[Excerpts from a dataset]

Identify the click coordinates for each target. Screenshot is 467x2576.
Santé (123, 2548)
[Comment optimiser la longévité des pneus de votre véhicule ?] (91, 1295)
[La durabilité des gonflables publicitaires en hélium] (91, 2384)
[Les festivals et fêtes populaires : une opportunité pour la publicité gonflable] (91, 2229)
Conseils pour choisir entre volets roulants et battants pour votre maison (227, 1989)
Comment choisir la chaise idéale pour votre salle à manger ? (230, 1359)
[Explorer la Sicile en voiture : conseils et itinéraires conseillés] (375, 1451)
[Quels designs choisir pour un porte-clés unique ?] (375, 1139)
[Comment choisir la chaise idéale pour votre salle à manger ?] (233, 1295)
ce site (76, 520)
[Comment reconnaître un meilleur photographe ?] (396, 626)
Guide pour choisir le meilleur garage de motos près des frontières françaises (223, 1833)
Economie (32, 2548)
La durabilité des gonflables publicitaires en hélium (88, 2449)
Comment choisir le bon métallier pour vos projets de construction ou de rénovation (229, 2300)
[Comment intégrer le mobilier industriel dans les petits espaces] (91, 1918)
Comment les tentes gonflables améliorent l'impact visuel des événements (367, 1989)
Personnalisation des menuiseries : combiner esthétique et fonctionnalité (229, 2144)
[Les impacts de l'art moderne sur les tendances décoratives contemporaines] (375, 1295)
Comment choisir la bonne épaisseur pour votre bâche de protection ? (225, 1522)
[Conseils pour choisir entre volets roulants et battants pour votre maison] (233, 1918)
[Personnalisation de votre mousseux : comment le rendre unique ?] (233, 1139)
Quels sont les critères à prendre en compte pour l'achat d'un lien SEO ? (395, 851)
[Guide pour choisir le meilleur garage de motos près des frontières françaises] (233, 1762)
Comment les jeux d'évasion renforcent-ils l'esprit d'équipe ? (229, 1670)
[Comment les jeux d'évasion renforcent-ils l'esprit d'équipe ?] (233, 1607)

* Work to complete: Every line above carrying the word "Guide" needs to be shown.

* Task solution:
Guide pour choisir le meilleur garage de motos près des frontières françaises (223, 1833)
[Guide pour choisir le meilleur garage de motos près des frontières françaises] (233, 1762)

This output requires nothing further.